* [Text provided]
—————

What are some key things lawyers can do to become more effective in defending clients?

 Quit being a lawyer, and quit trying to ‘get anywhere’.  Don’t answer the government.  Find the story of your case and keep telling it.  When they answer you, you are winning.

 When we start to understand people as people - with acceptance that all of their actions come from their life experiences - we expand our ability to help others see the injustice in a situation as we do.  Separate the person from their behavior, and focus our and jurors’ attention on correcting the wrongs that flow from the bad behavior.  It is the fair thing to do.

 Acceptance, fairness and credibility will take you much farther toward justice.

 Understand that the jurors are your only salvation, so at trial they are the most important; and we can only help the accused by helping the jurors get what they need.  Find out what is important to them, not what you have decided should be important to them!

—————

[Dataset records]
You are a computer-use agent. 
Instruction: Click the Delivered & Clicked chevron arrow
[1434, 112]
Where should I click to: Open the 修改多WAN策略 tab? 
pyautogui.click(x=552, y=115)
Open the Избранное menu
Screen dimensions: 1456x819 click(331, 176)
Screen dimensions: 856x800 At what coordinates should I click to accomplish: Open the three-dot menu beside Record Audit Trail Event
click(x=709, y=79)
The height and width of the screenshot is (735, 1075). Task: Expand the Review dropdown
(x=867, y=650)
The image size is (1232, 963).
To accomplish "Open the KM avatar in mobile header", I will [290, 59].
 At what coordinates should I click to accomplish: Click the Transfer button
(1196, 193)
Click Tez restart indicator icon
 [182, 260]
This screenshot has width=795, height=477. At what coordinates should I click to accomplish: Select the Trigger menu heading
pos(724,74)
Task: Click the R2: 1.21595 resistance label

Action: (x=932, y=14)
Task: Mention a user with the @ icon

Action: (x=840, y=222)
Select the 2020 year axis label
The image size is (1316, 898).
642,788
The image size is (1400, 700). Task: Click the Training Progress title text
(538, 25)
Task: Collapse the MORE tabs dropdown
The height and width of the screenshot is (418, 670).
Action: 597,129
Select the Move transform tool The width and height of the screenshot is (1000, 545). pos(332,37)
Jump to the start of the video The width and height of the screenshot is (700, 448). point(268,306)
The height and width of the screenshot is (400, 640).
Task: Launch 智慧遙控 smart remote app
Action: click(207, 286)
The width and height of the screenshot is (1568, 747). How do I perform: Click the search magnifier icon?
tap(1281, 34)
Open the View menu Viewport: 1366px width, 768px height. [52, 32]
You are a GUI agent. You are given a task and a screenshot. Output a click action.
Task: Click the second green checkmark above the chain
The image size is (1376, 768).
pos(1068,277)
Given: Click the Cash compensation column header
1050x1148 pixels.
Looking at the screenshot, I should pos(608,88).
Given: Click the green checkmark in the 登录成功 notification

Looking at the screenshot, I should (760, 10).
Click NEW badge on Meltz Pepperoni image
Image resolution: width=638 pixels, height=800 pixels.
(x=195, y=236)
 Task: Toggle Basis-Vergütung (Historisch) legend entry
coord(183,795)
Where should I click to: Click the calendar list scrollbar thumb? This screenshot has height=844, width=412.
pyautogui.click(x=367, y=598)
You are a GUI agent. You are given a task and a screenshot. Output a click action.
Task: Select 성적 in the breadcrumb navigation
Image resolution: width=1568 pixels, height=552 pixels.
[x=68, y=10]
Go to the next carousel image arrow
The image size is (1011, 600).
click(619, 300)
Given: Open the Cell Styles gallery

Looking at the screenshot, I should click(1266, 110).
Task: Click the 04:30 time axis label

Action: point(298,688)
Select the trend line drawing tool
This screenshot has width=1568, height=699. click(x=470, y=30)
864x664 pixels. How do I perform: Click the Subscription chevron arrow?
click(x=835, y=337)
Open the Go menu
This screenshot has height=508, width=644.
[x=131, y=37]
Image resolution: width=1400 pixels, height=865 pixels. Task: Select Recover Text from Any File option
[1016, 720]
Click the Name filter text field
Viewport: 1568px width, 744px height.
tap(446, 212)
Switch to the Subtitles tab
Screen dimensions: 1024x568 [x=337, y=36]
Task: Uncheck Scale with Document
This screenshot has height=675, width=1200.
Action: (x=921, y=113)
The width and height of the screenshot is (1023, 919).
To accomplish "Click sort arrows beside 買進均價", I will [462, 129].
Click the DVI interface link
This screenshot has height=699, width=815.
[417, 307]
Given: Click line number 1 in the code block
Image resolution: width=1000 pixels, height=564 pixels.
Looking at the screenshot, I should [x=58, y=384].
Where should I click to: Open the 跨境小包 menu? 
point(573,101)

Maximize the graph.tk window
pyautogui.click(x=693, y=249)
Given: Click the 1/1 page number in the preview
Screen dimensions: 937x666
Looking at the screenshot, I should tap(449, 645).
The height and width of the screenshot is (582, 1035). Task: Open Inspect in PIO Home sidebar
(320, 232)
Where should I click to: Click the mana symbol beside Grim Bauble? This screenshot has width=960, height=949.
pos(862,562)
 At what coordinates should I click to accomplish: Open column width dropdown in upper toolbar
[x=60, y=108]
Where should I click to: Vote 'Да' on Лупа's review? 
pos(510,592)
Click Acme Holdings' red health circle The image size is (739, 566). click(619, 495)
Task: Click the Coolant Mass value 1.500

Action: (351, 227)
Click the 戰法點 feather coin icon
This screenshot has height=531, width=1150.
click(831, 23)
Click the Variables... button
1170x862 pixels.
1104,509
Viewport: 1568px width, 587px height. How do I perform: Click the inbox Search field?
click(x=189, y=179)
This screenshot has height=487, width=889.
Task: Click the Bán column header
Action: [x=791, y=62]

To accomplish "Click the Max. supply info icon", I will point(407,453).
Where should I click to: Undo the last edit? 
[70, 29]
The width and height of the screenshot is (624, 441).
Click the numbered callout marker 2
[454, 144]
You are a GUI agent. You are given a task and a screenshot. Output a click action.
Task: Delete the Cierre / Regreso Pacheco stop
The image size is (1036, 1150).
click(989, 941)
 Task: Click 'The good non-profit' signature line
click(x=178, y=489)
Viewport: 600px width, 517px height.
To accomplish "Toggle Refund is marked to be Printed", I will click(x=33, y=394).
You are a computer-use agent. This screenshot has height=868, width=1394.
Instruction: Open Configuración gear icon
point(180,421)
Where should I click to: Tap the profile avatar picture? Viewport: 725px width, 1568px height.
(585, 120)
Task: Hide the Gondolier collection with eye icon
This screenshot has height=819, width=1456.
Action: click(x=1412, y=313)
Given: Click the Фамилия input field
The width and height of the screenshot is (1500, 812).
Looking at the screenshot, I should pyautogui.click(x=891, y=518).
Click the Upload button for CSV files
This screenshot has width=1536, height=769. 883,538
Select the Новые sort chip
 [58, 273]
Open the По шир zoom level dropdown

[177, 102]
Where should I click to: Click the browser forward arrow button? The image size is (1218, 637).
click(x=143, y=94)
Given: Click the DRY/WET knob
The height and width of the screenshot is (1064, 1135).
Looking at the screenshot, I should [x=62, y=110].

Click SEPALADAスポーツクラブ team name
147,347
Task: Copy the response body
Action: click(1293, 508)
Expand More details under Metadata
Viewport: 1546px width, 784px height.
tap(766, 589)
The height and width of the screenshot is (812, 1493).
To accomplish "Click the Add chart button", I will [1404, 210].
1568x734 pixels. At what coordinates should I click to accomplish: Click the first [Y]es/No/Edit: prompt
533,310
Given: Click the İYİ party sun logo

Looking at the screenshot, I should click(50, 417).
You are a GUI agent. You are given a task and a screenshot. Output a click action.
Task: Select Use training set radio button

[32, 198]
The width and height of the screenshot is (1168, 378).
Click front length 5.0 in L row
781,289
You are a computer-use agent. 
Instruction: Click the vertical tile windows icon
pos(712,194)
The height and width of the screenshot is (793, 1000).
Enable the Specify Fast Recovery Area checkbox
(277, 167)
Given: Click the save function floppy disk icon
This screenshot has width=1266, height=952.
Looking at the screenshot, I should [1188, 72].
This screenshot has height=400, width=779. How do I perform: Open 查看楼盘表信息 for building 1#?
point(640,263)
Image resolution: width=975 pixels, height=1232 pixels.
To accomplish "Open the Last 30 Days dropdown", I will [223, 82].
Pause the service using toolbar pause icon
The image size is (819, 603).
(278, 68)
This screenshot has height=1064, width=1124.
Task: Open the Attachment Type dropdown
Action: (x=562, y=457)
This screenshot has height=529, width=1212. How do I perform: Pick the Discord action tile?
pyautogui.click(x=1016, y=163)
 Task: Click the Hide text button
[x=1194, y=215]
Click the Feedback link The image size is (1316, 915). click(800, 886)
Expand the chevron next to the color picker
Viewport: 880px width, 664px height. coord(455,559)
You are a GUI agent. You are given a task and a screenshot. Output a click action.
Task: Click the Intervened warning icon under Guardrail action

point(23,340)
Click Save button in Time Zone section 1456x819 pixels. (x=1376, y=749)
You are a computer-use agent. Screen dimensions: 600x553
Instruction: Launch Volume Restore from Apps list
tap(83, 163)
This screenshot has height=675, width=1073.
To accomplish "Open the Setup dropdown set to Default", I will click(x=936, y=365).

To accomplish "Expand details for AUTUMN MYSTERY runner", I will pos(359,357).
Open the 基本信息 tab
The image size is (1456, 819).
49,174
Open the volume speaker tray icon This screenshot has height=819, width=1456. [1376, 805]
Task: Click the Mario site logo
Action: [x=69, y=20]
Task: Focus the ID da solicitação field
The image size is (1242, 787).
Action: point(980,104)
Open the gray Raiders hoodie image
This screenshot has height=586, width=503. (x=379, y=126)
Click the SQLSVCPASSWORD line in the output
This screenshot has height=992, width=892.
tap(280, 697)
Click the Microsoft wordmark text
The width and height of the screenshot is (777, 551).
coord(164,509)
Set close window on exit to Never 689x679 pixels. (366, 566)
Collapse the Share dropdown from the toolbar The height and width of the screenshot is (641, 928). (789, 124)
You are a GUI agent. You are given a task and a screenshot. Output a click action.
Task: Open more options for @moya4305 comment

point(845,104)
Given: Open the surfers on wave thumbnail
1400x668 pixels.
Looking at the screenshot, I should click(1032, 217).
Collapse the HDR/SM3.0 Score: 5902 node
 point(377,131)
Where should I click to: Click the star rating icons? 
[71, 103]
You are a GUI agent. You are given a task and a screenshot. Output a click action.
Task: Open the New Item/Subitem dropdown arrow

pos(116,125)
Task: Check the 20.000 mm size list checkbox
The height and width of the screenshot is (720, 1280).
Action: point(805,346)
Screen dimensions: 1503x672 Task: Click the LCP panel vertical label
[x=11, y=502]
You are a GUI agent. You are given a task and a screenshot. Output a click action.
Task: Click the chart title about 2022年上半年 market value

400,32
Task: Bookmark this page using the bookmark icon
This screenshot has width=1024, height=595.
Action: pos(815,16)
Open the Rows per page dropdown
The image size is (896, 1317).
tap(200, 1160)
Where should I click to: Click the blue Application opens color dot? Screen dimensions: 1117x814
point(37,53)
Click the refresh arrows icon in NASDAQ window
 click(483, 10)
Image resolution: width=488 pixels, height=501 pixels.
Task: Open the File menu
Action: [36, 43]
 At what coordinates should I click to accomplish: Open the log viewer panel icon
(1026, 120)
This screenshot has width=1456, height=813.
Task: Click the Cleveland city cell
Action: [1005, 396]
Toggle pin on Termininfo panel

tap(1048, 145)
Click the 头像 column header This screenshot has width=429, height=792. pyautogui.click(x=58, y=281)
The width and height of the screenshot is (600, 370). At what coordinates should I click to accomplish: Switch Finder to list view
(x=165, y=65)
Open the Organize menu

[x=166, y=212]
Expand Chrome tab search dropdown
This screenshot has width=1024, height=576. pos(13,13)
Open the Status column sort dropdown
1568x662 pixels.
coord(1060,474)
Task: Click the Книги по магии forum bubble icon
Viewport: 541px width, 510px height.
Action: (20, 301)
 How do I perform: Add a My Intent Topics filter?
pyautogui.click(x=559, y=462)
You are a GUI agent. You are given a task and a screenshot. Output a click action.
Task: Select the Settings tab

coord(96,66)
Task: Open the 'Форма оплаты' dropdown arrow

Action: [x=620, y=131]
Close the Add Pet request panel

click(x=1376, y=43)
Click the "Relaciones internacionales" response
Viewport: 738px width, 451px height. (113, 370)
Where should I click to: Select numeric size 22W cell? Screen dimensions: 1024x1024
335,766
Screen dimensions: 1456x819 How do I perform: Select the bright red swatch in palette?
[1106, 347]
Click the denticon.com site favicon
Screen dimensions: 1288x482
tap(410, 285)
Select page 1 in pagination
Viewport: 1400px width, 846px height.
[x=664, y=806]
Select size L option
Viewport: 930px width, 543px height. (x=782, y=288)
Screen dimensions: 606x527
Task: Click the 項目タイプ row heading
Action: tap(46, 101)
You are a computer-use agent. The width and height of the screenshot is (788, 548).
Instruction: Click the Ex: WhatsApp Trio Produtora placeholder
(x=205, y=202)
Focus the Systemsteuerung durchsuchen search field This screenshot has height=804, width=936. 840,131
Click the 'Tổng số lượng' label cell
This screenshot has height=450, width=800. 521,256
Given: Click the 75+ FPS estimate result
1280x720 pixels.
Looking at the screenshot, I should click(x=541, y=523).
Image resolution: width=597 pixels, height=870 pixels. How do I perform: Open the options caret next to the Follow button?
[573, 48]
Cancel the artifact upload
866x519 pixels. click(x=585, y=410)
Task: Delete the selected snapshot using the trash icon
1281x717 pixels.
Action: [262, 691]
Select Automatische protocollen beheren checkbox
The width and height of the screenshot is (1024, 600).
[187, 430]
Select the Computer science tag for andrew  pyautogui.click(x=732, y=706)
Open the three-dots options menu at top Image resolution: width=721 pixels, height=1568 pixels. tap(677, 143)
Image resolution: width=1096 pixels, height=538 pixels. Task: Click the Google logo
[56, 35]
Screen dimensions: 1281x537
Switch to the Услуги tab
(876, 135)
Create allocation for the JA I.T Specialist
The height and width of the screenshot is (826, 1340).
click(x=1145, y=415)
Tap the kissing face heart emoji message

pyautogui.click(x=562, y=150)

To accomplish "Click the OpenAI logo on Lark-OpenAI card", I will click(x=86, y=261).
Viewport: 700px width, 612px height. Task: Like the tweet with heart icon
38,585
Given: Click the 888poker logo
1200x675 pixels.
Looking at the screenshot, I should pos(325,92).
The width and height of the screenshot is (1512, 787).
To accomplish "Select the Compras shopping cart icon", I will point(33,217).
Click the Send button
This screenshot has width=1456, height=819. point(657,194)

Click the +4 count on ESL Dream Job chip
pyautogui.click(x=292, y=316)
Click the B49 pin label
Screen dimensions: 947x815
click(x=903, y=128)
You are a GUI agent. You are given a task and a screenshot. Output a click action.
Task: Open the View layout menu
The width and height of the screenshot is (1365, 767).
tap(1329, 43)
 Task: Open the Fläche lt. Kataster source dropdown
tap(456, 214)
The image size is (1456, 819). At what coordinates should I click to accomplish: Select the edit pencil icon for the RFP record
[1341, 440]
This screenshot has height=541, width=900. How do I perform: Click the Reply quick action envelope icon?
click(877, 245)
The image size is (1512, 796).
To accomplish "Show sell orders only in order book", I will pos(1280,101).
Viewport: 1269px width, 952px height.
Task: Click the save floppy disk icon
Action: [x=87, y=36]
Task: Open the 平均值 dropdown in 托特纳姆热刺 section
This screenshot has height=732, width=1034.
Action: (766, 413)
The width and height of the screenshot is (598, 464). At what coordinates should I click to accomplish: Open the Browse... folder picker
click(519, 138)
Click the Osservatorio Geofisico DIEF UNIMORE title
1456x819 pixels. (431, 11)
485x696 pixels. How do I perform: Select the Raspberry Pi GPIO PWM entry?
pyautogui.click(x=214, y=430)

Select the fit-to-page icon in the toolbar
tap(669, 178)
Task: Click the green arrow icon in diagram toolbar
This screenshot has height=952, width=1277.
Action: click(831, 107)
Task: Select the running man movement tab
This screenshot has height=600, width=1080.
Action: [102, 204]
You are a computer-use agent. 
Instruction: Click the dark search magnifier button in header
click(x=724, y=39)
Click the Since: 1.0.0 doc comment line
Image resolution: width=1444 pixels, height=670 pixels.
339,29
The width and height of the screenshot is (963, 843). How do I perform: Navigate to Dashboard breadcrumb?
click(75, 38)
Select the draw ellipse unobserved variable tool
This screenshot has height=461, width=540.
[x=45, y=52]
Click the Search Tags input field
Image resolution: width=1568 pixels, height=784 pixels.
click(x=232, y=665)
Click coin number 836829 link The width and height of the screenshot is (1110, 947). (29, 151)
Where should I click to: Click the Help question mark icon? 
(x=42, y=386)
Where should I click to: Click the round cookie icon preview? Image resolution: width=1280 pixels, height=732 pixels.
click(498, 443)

—————

* [What the task asks]
Answer these questions from the advice on defending clients above:
1. What should a lawyer find and keep telling?
2. Which three qualities will take a lawyer farther toward justice?
3. Who are named as the lawyer's only salvation at trial?

* [Solution to this task]
1. The story of the case.
2. Acceptance, fairness and credibility.
3. The jurors.